What you should do
Go to the line that contains "You are a computer-use agent. Viewport: 827px" and extract it along with every line after it, exactly, through the end of the data below.

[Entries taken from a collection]
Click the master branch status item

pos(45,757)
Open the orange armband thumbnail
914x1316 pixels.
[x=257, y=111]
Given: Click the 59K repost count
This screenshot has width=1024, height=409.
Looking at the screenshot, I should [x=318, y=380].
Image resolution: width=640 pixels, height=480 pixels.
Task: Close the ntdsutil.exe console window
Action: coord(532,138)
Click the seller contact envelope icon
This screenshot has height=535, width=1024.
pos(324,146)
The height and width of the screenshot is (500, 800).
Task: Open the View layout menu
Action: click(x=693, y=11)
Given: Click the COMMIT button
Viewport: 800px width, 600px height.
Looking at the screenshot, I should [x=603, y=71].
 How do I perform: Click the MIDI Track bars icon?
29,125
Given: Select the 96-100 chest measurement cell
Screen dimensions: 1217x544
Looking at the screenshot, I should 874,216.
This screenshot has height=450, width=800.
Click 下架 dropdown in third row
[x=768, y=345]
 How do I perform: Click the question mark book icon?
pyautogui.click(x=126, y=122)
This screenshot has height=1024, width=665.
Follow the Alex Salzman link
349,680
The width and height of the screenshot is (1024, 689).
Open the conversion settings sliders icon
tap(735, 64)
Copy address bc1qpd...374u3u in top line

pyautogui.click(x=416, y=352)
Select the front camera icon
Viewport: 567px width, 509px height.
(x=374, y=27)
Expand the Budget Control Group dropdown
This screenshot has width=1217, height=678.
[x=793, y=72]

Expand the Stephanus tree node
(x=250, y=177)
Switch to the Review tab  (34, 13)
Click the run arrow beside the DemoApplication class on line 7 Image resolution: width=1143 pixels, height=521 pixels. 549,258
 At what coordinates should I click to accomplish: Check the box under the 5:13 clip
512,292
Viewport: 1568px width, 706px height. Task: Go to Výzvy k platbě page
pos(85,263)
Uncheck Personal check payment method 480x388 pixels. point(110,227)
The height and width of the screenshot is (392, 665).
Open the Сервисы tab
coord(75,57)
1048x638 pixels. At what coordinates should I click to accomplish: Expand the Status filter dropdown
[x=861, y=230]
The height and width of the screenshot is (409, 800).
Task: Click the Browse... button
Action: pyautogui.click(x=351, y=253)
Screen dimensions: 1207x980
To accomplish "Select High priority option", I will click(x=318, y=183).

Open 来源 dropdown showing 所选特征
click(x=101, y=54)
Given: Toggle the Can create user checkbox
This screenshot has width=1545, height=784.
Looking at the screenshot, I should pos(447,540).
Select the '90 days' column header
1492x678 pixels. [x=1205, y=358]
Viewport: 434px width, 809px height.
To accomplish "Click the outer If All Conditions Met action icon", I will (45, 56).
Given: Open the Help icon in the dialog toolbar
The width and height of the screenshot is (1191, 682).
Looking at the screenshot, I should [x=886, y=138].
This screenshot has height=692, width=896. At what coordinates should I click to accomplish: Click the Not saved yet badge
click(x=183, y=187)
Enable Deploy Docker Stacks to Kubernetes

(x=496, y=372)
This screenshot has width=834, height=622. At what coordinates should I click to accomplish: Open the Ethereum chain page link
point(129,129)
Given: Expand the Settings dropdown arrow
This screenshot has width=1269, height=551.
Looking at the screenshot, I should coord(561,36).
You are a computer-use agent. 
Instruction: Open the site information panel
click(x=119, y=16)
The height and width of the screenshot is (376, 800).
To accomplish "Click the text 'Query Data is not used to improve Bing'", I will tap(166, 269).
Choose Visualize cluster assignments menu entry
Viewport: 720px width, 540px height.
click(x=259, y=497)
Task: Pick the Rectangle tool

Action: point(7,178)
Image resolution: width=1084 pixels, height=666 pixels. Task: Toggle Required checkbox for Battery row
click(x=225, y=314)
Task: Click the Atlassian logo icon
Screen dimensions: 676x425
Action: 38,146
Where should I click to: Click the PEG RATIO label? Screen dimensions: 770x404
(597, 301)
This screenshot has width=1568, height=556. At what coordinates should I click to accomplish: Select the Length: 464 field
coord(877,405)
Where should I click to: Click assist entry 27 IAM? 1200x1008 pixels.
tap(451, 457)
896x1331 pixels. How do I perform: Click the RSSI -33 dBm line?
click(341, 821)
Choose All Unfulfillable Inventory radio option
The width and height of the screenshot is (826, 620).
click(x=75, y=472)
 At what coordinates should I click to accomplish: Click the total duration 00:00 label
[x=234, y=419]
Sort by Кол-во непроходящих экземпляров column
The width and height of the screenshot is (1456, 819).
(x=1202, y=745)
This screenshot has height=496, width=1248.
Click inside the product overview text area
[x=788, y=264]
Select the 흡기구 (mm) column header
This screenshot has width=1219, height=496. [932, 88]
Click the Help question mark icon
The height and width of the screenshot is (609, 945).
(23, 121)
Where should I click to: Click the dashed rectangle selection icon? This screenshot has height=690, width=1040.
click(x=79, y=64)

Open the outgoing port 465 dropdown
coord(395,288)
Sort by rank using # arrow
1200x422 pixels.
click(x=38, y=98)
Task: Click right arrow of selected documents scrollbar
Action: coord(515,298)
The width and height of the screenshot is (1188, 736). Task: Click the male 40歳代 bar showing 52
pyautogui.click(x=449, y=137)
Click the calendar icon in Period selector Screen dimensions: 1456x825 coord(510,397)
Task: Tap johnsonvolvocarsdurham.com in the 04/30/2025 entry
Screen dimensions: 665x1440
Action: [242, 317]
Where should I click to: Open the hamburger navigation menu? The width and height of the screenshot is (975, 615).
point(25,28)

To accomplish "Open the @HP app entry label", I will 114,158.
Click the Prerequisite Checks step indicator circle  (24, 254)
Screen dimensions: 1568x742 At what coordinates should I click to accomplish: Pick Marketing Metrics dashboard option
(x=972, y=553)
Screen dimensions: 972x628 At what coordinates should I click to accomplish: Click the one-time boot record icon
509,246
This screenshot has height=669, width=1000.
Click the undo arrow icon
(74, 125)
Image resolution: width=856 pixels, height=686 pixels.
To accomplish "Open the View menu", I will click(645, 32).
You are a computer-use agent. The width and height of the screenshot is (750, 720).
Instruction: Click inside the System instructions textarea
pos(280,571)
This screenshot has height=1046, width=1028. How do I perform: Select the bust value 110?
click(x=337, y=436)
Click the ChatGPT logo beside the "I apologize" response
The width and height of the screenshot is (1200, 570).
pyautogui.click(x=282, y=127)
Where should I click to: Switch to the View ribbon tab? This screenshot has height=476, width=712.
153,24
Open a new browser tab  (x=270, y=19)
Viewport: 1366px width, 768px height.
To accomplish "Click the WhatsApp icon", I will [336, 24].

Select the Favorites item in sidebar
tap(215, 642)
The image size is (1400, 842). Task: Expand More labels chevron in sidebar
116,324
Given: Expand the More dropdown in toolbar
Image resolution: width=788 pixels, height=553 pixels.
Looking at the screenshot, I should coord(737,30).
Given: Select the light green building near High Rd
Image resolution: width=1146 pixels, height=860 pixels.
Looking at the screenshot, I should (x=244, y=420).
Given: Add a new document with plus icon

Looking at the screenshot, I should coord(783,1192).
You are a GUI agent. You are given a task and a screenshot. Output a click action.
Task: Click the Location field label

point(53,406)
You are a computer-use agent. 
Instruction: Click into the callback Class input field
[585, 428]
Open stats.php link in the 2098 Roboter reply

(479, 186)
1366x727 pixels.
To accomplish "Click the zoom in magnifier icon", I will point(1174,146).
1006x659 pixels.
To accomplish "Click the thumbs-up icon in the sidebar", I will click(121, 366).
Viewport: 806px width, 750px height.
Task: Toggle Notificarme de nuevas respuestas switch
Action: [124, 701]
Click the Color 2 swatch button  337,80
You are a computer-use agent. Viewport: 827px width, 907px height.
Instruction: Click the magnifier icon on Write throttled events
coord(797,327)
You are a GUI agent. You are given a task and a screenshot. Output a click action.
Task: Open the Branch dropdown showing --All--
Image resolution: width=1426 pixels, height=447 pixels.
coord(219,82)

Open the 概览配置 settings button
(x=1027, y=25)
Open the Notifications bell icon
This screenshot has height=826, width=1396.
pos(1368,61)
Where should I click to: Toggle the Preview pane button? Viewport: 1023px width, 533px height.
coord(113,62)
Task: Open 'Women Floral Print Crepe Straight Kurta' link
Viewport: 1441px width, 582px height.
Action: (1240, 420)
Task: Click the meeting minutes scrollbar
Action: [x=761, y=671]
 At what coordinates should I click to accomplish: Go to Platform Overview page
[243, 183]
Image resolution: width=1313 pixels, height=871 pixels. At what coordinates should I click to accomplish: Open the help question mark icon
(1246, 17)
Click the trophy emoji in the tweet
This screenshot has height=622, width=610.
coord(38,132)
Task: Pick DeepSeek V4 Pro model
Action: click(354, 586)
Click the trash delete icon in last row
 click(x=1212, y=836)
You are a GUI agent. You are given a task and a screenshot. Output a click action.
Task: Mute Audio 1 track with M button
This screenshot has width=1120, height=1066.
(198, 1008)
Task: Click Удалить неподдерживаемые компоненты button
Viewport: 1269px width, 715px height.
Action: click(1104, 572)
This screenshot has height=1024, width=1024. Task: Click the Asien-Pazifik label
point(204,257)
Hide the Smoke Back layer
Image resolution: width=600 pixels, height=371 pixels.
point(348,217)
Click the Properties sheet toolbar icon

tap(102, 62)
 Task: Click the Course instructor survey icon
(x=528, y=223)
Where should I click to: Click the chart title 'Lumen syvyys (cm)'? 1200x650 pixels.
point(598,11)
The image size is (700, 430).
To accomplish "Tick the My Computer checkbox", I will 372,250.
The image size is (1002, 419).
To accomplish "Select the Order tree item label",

Exercise response
You are a computer-use agent. Viewport: 827px width, 907px height.
Instruction: Click the magnifier icon on Write throttled events
coord(797,327)
You are a GUI agent. You are given a task and a screenshot. Output a click action.
Task: Open the Branch dropdown showing --All--
Image resolution: width=1426 pixels, height=447 pixels.
coord(219,82)

Open the 概览配置 settings button
(x=1027, y=25)
Open the Notifications bell icon
This screenshot has height=826, width=1396.
pos(1368,61)
Where should I click to: Toggle the Preview pane button? Viewport: 1023px width, 533px height.
coord(113,62)
Task: Open 'Women Floral Print Crepe Straight Kurta' link
Viewport: 1441px width, 582px height.
Action: (1240, 420)
Task: Click the meeting minutes scrollbar
Action: [x=761, y=671]
 At what coordinates should I click to accomplish: Go to Platform Overview page
[243, 183]
Image resolution: width=1313 pixels, height=871 pixels. At what coordinates should I click to accomplish: Open the help question mark icon
(1246, 17)
Click the trophy emoji in the tweet
This screenshot has height=622, width=610.
coord(38,132)
Task: Pick DeepSeek V4 Pro model
Action: click(354, 586)
Click the trash delete icon in last row
 click(x=1212, y=836)
You are a GUI agent. You are given a task and a screenshot. Output a click action.
Task: Mute Audio 1 track with M button
This screenshot has width=1120, height=1066.
(198, 1008)
Task: Click Удалить неподдерживаемые компоненты button
Viewport: 1269px width, 715px height.
Action: click(1104, 572)
This screenshot has height=1024, width=1024. Task: Click the Asien-Pazifik label
point(204,257)
Hide the Smoke Back layer
Image resolution: width=600 pixels, height=371 pixels.
point(348,217)
Click the Properties sheet toolbar icon

tap(102, 62)
 Task: Click the Course instructor survey icon
(x=528, y=223)
Where should I click to: Click the chart title 'Lumen syvyys (cm)'? 1200x650 pixels.
point(598,11)
The image size is (700, 430).
To accomplish "Tick the My Computer checkbox", I will 372,250.
The image size is (1002, 419).
To accomplish "Select the Order tree item label",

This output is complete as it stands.